● **What you are asked to do**: Spot each line in the records below where the word "Task" occurs, then copy it.

━━━ Source data

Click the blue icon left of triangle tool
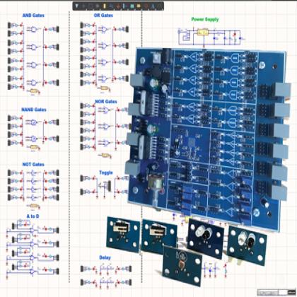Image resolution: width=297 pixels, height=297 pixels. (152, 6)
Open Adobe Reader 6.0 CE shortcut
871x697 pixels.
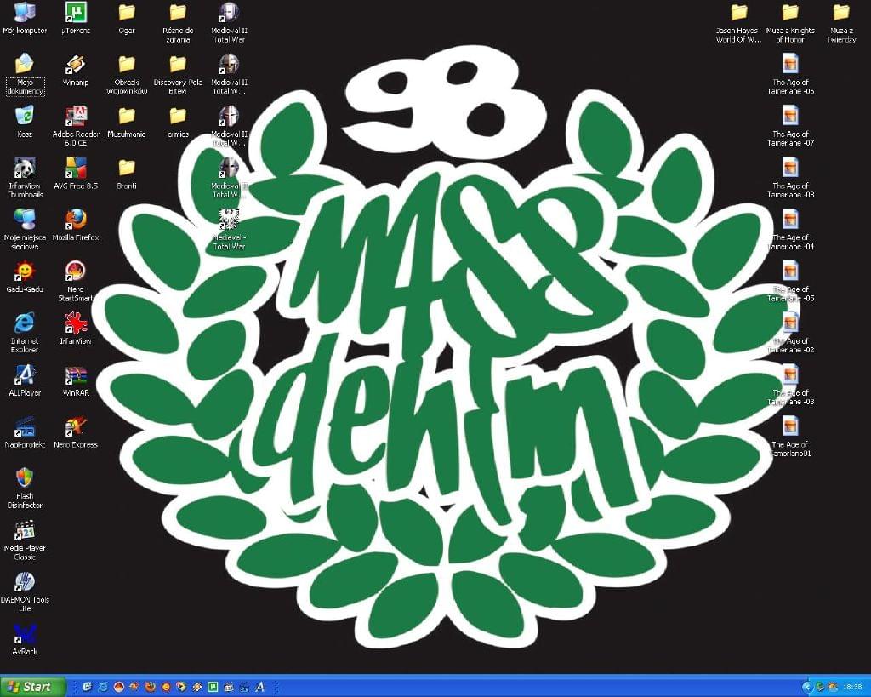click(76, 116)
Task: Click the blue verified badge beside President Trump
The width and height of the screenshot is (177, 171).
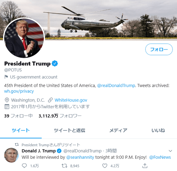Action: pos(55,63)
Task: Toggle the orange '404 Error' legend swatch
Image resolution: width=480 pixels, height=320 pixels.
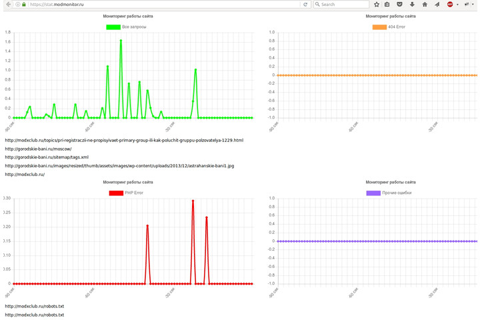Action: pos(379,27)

━━━━━━
━━━ Source data

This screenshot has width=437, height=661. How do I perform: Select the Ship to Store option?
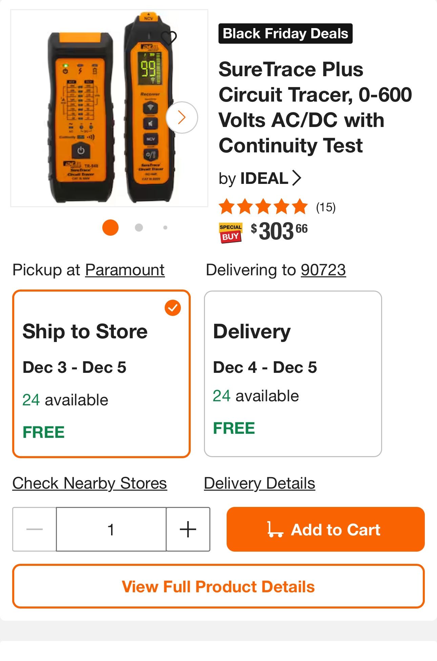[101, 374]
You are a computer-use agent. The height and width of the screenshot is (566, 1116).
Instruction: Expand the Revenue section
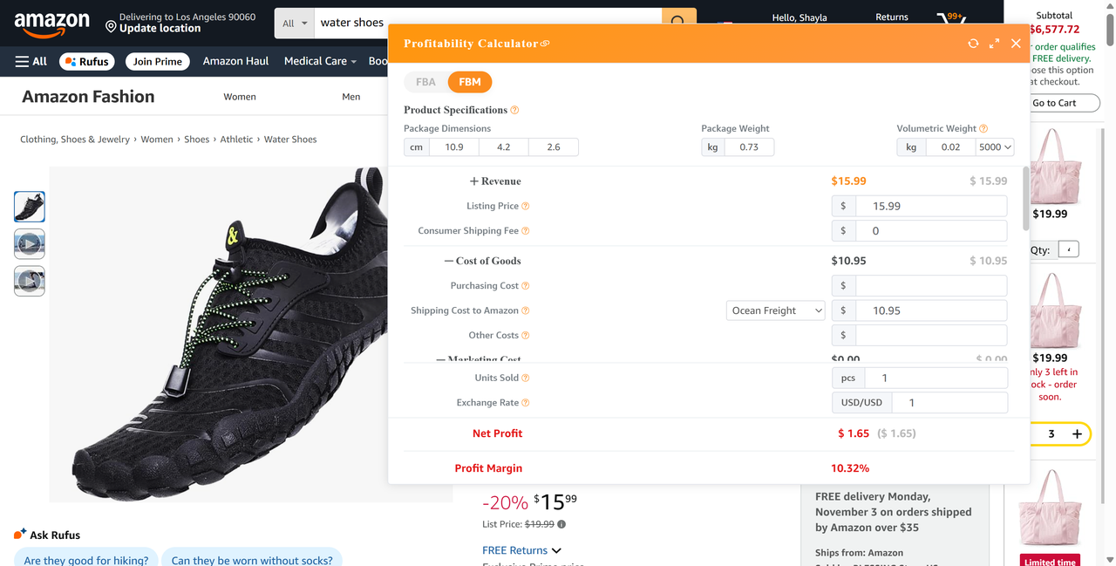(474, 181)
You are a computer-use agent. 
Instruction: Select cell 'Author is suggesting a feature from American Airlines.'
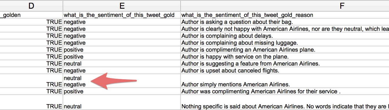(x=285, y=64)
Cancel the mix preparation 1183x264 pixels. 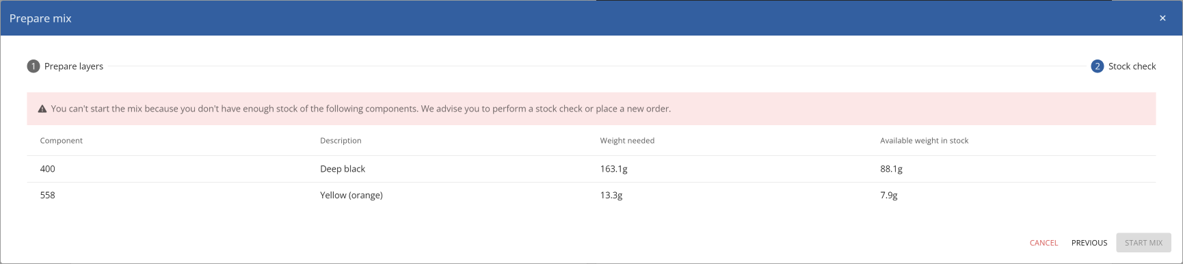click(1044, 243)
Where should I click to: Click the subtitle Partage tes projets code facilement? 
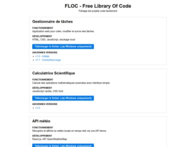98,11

━━━━━━

● **Result of this exercise**:
Task: Click the blue verified badge beside President Trump
Task: Toggle the orange '404 Error' legend swatch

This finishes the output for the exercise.